Records from a dataset:
###

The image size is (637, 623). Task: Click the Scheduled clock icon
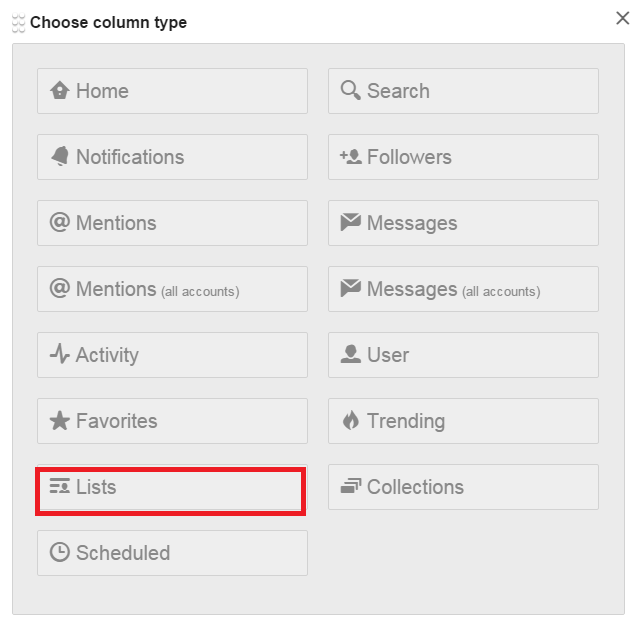click(60, 553)
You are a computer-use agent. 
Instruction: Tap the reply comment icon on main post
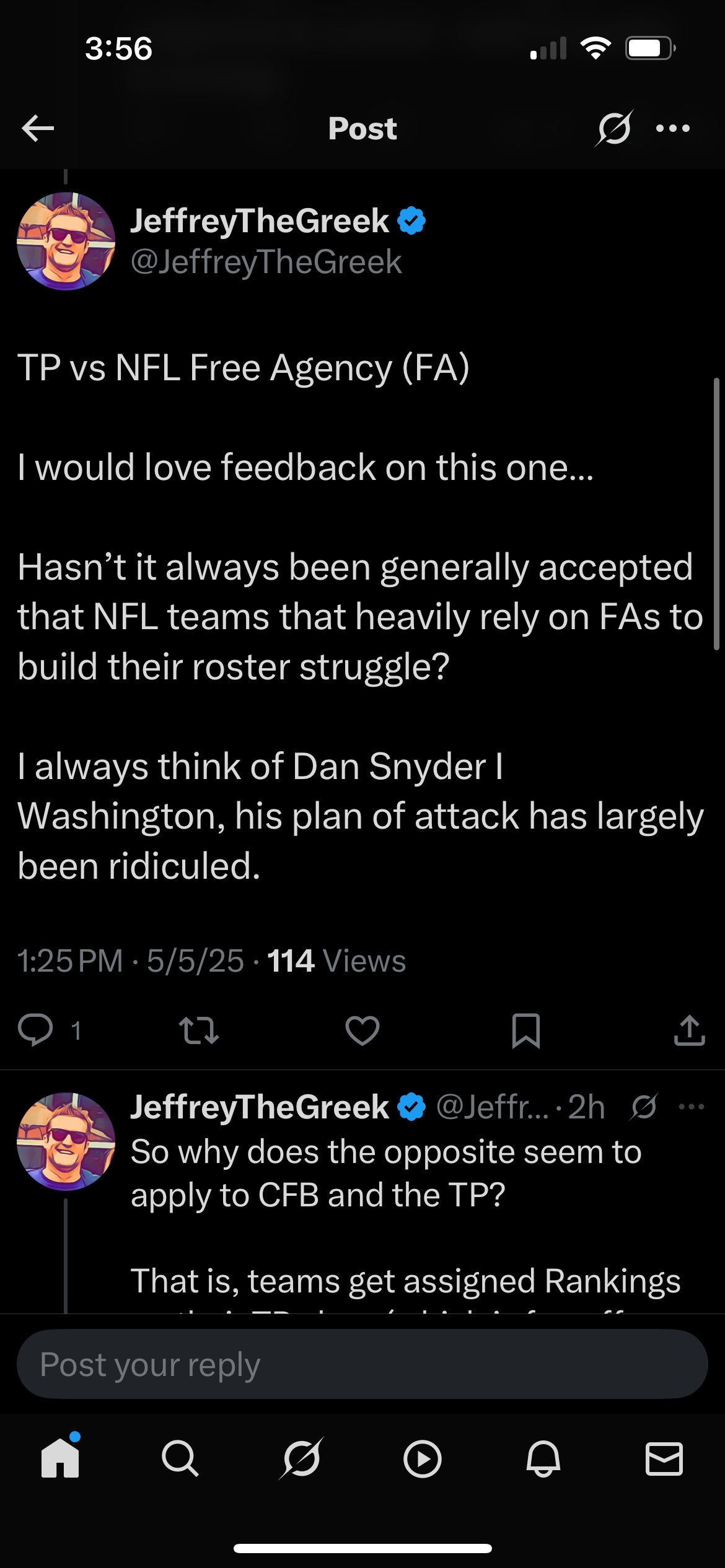pos(36,1030)
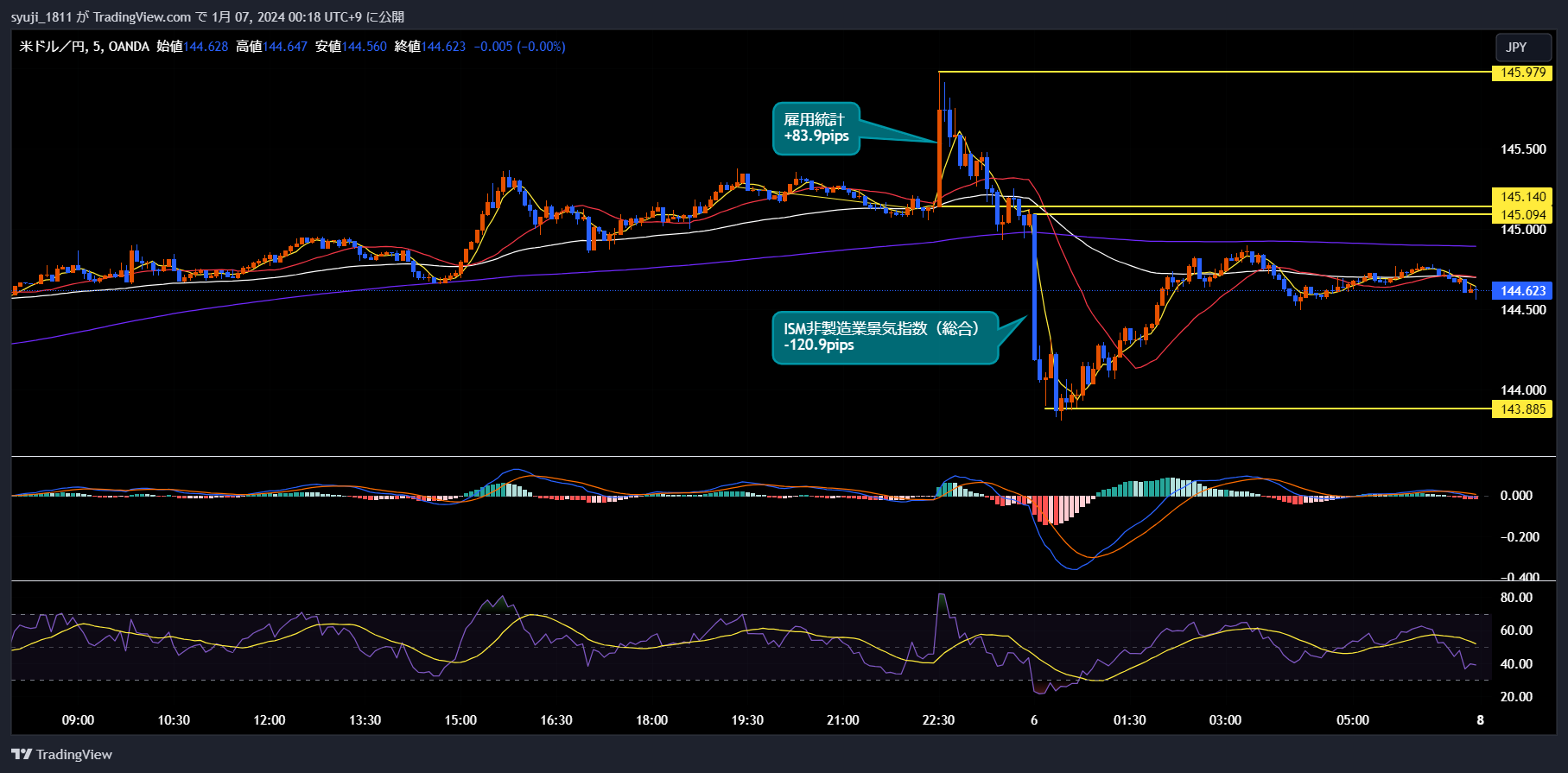Open the 米ドル/円 symbol title

52,47
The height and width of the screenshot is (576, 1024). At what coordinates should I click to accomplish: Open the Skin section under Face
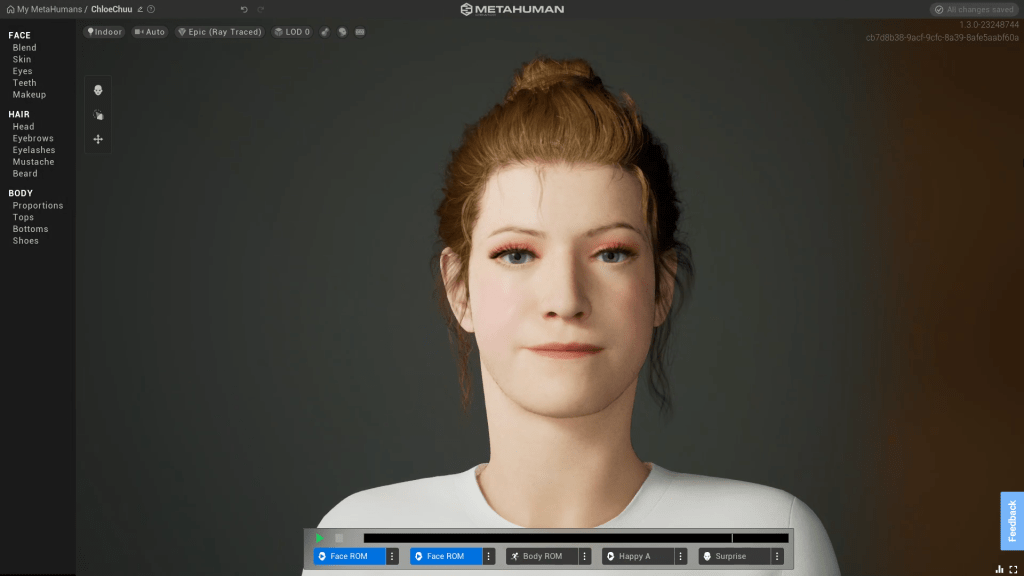[x=22, y=59]
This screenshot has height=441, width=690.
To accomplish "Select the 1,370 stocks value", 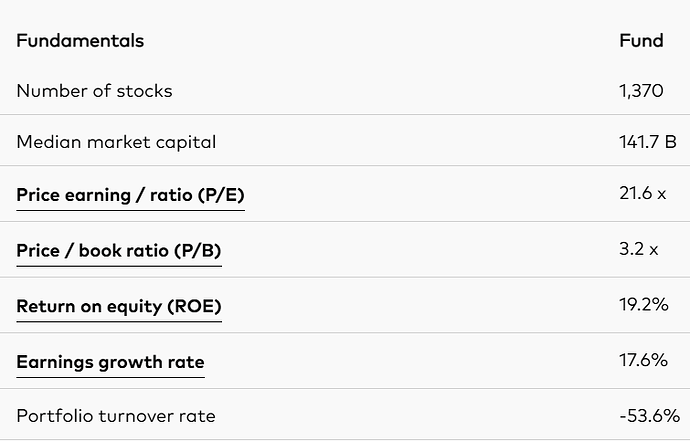I will (641, 91).
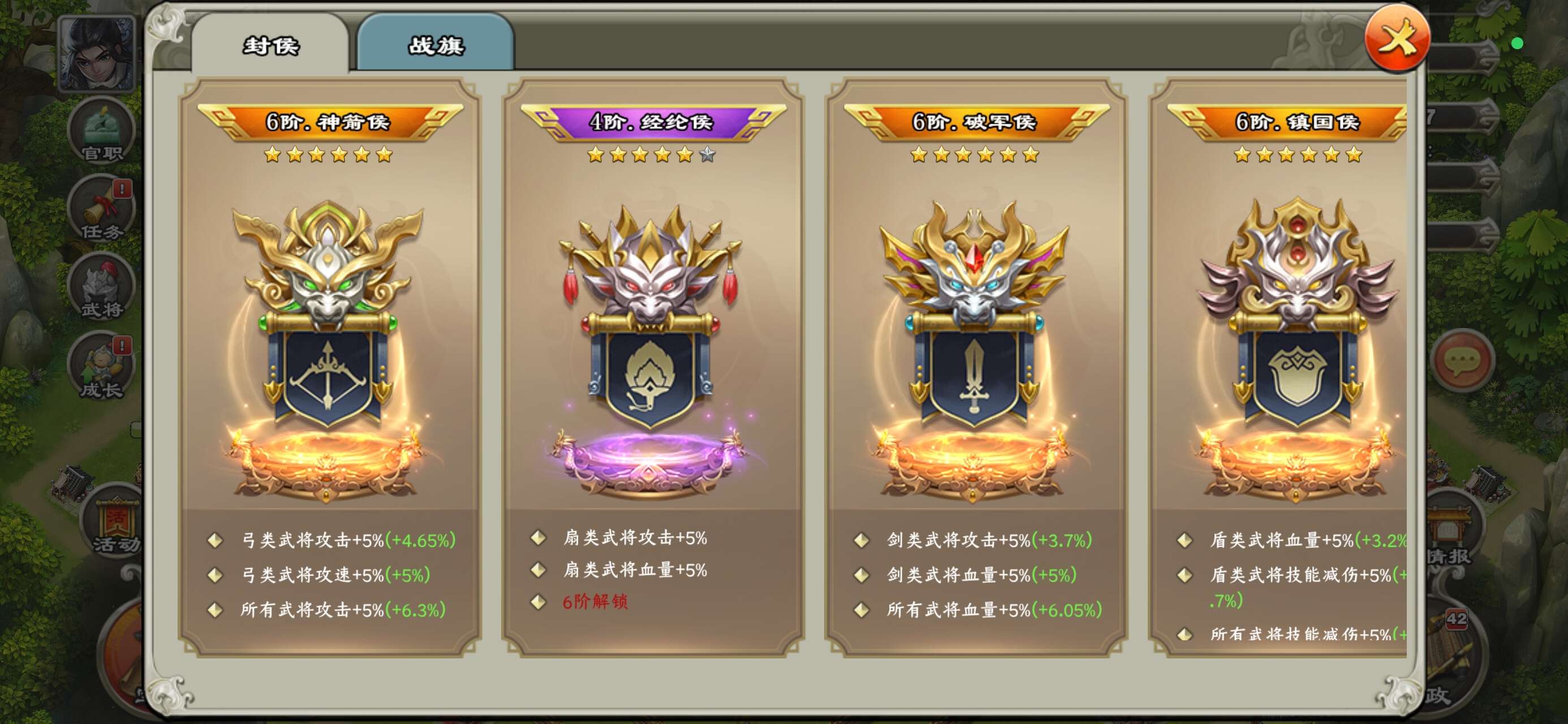Click the red 6阶解锁 unlock text
Screen dimensions: 1568x724
(594, 602)
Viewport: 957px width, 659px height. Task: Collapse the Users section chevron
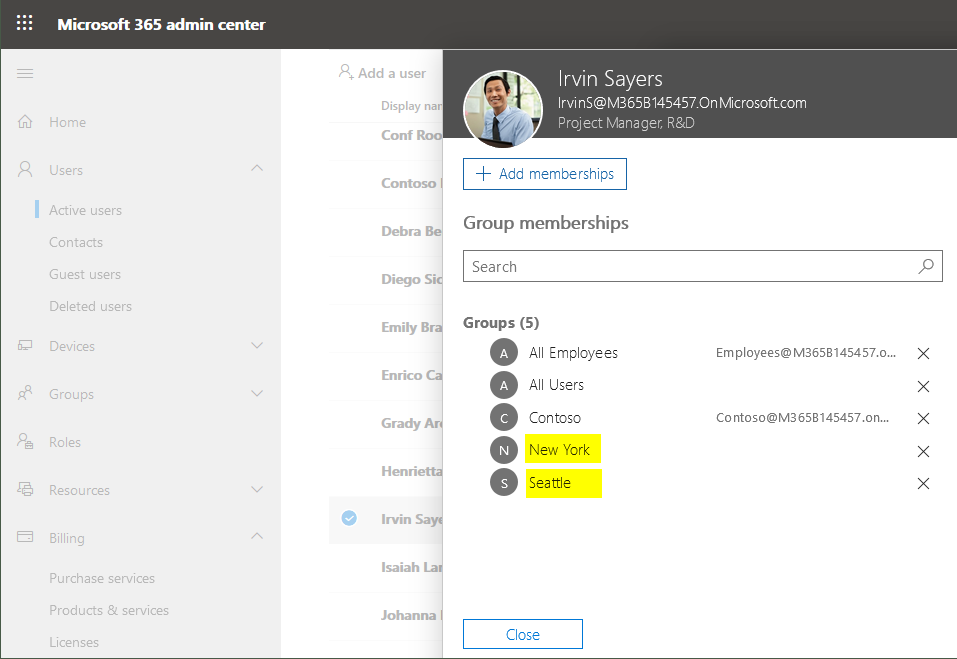click(x=257, y=169)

###

● WRITTEN TASK
Please echo the data word for word, everything from the line containing "You are a computer-use agent." down to the line containing "[x=22, y=59]", with both of those lines included. Leave the pictures out of your answer.

● THE OUTPUT
You are a computer-use agent. 
Instruction: Tap the reply comment icon on main post
pos(36,1030)
Open the 米ドル/円 symbol title

52,47
The height and width of the screenshot is (576, 1024). At what coordinates should I click to accomplish: Open the Skin section under Face
[x=22, y=59]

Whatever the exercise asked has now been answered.